Un quartiere d’abbondanza
Secondo Evliya Çelebi, qui si trovano i frutti migliori e i cibi e le bevande più raffinati; persino il «latte d’uccello», nutrimento per il corpo e l’anima, si trova a Galata. È un elogio dell’abbondanza espresso nella lingua dell’epoca: qualunque cosa si cerchi, c’è.
Quando passa a parlare dei bazar, si anima ancora di più. Scrive che nel Bazar dei Confettieri si vendeva katremiz in bottiglie di migliaia di colori, insieme a dolci al muschio e all’ambra degni di un sultano; qualcosa di simile, afferma, si poteva trovare solo nella Damasco simile al paradiso. Halva primaverile con foglie decorate, simit speziato, orologiai di bussole, speziali che vendevano vetro di cristallo e clessidre: il bazar di Galata era per lui una vetrina del mondo.
Quattro gruppi di abitanti
L’annotazione più interessante del viaggiatore è la sua mappa umana del quartiere. Divide gli abitanti di Galata in quattro gruppi: marinai, mercanti, artigiani di ogni genere e carpentieri calafati. Poi menziona le comunità una a una: scrive che i greci eccellevano nella gestione delle taverne, gli armeni nella maestria del pastırma e gli ebrei nell’intermediazione commerciale. Elenca capitani facoltosi e cita persino il nome di uno di loro: il capitano Elvan.

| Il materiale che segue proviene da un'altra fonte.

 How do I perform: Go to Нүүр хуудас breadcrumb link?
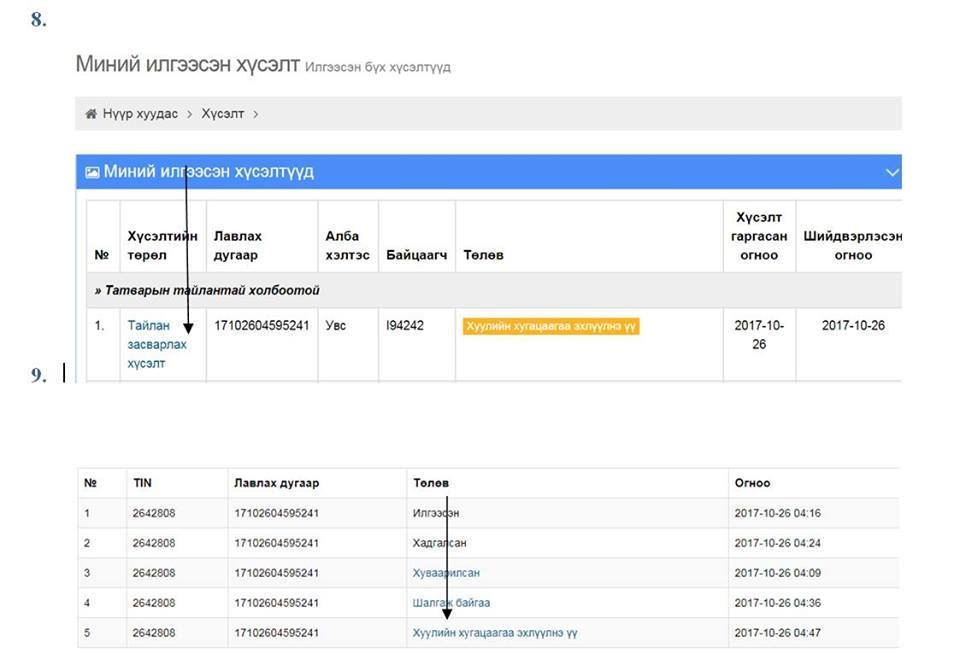tap(139, 114)

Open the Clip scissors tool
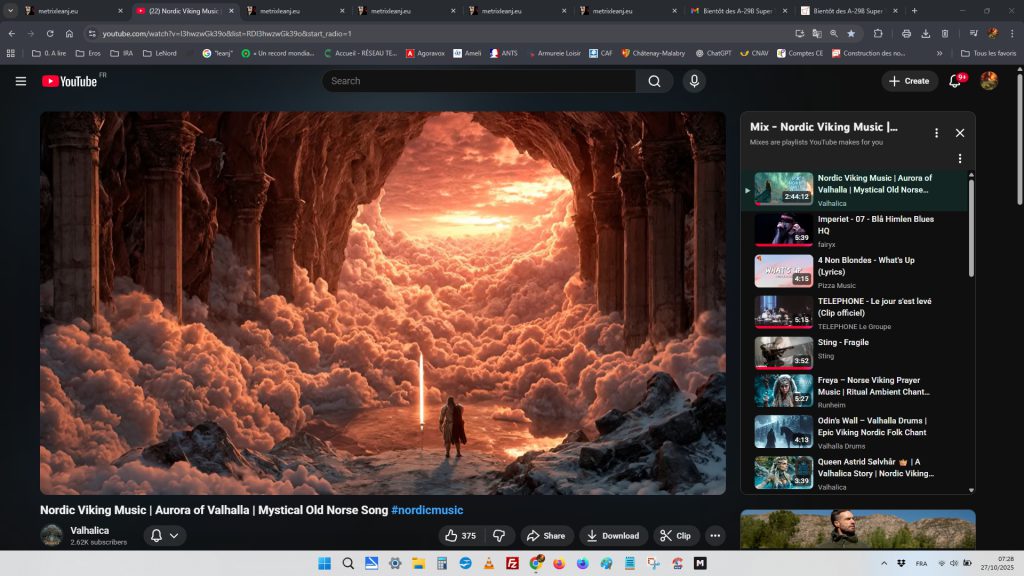(676, 536)
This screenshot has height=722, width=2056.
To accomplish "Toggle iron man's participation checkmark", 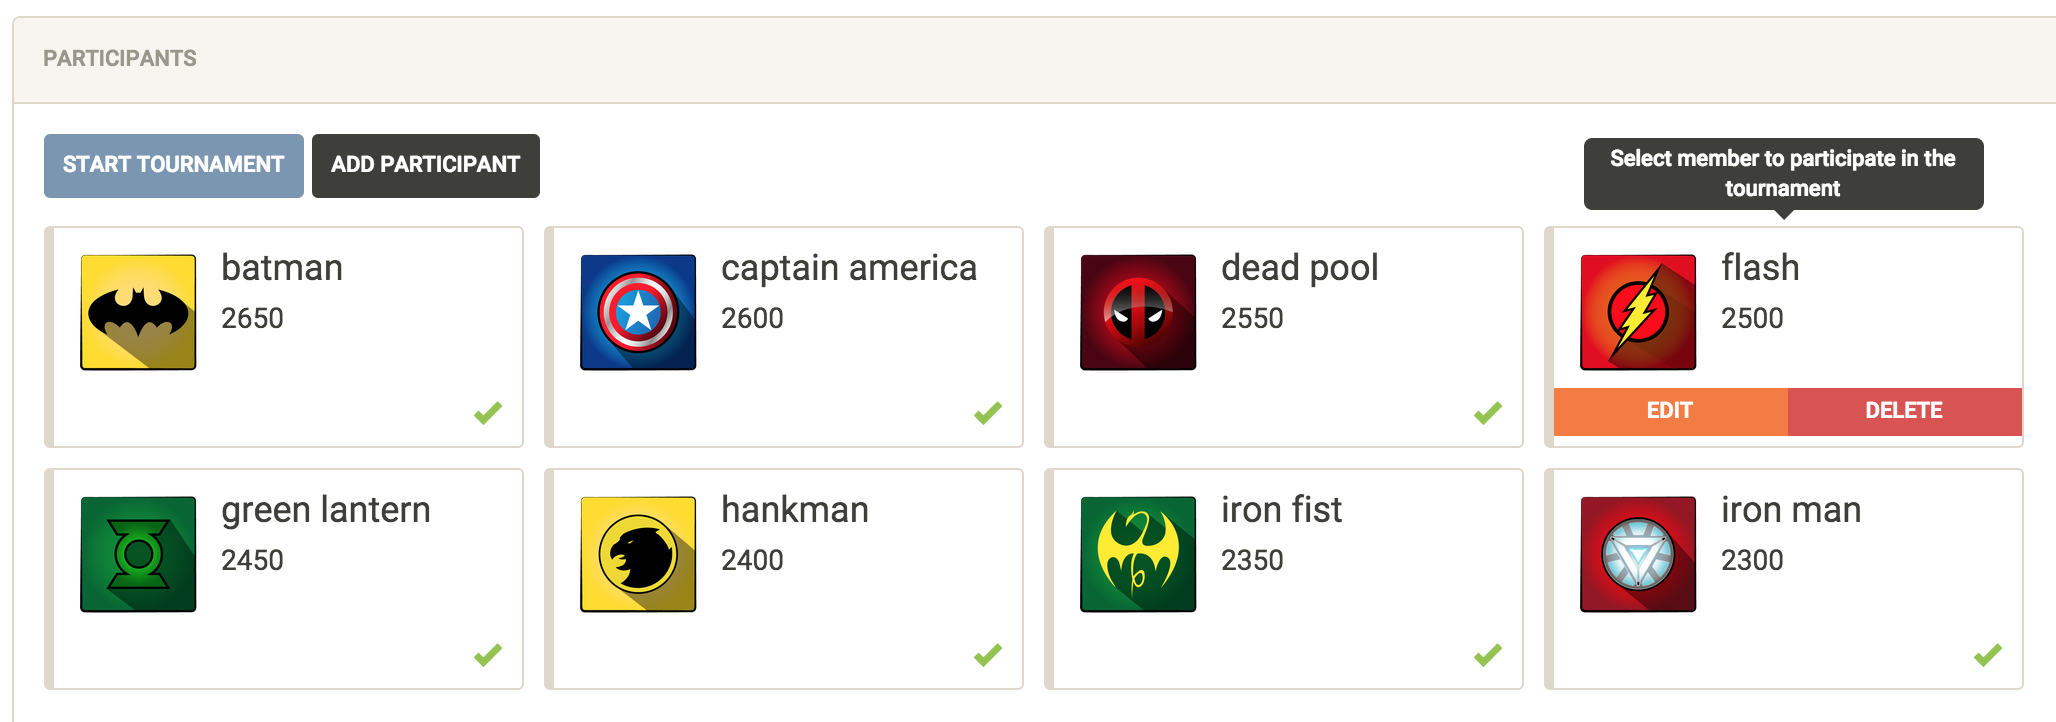I will (x=1988, y=655).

Questo quadro trova riscontro anche nei dati d’archivio. Passata dai genovesi agli ottomani, Galata rimase un porto e un centro commerciale anche in epoca ottomana; secondo il censimento del 1455, nella zona vivevano soltanto venti turchi e i quartieri erano separati in base all’origine etnica — ma le strade con le botteghe costituivano l’eccezione a questa regola: lì tutti vivevano fianco a fianco. In altre parole, il commercio di Galata era multiculturale già allora.

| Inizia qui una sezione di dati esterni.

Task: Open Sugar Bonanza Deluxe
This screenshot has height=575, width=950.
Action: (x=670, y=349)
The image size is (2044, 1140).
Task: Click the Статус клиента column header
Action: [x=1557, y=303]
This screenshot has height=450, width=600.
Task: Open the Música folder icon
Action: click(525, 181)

Nelle stesse strade, secoli dopo
Il bazar raccontato da Evliya Çelebi non c’è più, ma l’abitudine è rimasta. Ancora oggi Galata è un quartiere di cibo e bevande, piccole botteghe e un fermento che dura dal mattino alla sera. Portiamo avanti questa tradizione nei nostri spazi: colazione a buffet e musica dal vivo la sera nel giardino con vista sulla torre di Barnathan Garden; una mattinata à la carte al Barnathan Roof, con vista insieme sul Corno d’Oro e sul Bosforo; e i tavoli all’aperto di Lattas a Serdar-ı Ekrem.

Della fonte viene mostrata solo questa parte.